## Excerpt provided
____
This Easter is the centenary of the Easter Rising in Dublin of 1916..

In Britain’s first, and indeed its last, imperialist dominion the flag of nationalist insurgency was raised and heroically fought for five days in that April week, followed by the bloody retribution of British imperialism.

The background to the uprising lay in the tortured and tortuous relationship between British imperialism and Ireland, a relationship of domination and subjugation that intensified with the invasion of Ireland by the army of Oliver Cromwell in 1649.

The brutality of Cromwell’s subjugation, with the massacres at Drogheda and Wexford, is still an issue to this very day, so deeply is it burnt into the memory of the population of Ireland. From the very beginning of the bourgeois revolution in Britain (the first in the world) Ireland played an important role as its first imperial colony.

Behind the brutality lay the intense revolutionary nature of the English bourgeoisie determined that Ireland should be a place of exploitation, whose security was vital to the strategic interests of a future imperial power reliant on its navy.

The historian Christopher Hill also identified the opposition amongst the Levellers to the invasion of Ireland. Even in Cromwell’s army opposition to invasion led to outright conflict within Leveller-influenced regiments.

A mutiny in London was followed by mutinies in four more regiments which turned into a full-scale Leveller revolt which was swiftly put down and its leaders shot. The invasion of Ireland so soon after the English bourgeois revolution was vital to Cromwell to shore up the revolution, to prevent any risk of the Irish revolutionary nationalists linking up with radical elements such as the Levellers in England and threatening the bourgeois revolution.
____
## Requirement A
According to the excerpt on the Easter Rising, in what year did the army of Oliver Cromwell invade Ireland?
## Requirement B
Edit the excerpt on the Easter Rising: starting at the words "The historian Christopher" and stopping after "the bourgeois revolution.", write that part out again with "full-scale" changed to "large-scale".
The data that follow are not needed for this work.

Recorded data
____
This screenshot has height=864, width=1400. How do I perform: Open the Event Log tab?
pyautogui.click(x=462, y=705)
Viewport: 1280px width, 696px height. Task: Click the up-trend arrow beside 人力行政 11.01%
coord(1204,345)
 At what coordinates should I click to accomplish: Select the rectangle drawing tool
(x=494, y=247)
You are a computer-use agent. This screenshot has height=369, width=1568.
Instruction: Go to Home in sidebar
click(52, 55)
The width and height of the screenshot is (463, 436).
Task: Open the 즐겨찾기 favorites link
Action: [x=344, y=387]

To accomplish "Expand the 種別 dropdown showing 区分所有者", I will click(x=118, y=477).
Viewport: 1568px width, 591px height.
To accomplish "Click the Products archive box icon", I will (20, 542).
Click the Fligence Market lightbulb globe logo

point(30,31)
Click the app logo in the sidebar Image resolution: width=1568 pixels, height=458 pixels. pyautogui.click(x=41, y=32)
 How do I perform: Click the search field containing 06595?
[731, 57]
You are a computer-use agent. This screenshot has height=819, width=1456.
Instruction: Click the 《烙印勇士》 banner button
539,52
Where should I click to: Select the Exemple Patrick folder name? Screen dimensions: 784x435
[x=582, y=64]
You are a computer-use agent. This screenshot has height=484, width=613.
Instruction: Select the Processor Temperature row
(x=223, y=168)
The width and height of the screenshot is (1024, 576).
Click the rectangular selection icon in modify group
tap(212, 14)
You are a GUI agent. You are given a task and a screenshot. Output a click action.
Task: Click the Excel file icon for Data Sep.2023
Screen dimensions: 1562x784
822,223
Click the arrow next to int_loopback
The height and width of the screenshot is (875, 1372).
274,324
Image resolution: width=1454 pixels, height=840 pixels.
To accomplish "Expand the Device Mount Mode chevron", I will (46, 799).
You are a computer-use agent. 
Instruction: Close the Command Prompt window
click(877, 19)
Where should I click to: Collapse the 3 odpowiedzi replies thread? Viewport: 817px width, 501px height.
____
## Complete response A
1649

## Complete response B
The historian Christopher Hill also identified the opposition amongst the Levellers to the invasion of Ireland. Even in Cromwell’s army opposition to invasion led to outright conflict within Leveller-influenced regiments.

A mutiny in London was followed by mutinies in four more regiments which turned into a large-scale Leveller revolt which was swiftly put down and its leaders shot. The invasion of Ireland so soon after the English bourgeois revolution was vital to Cromwell to shore up the revolution, to prevent any risk of the Irish revolutionary nationalists linking up with radical elements such as the Levellers in England and threatening the bourgeois revolution.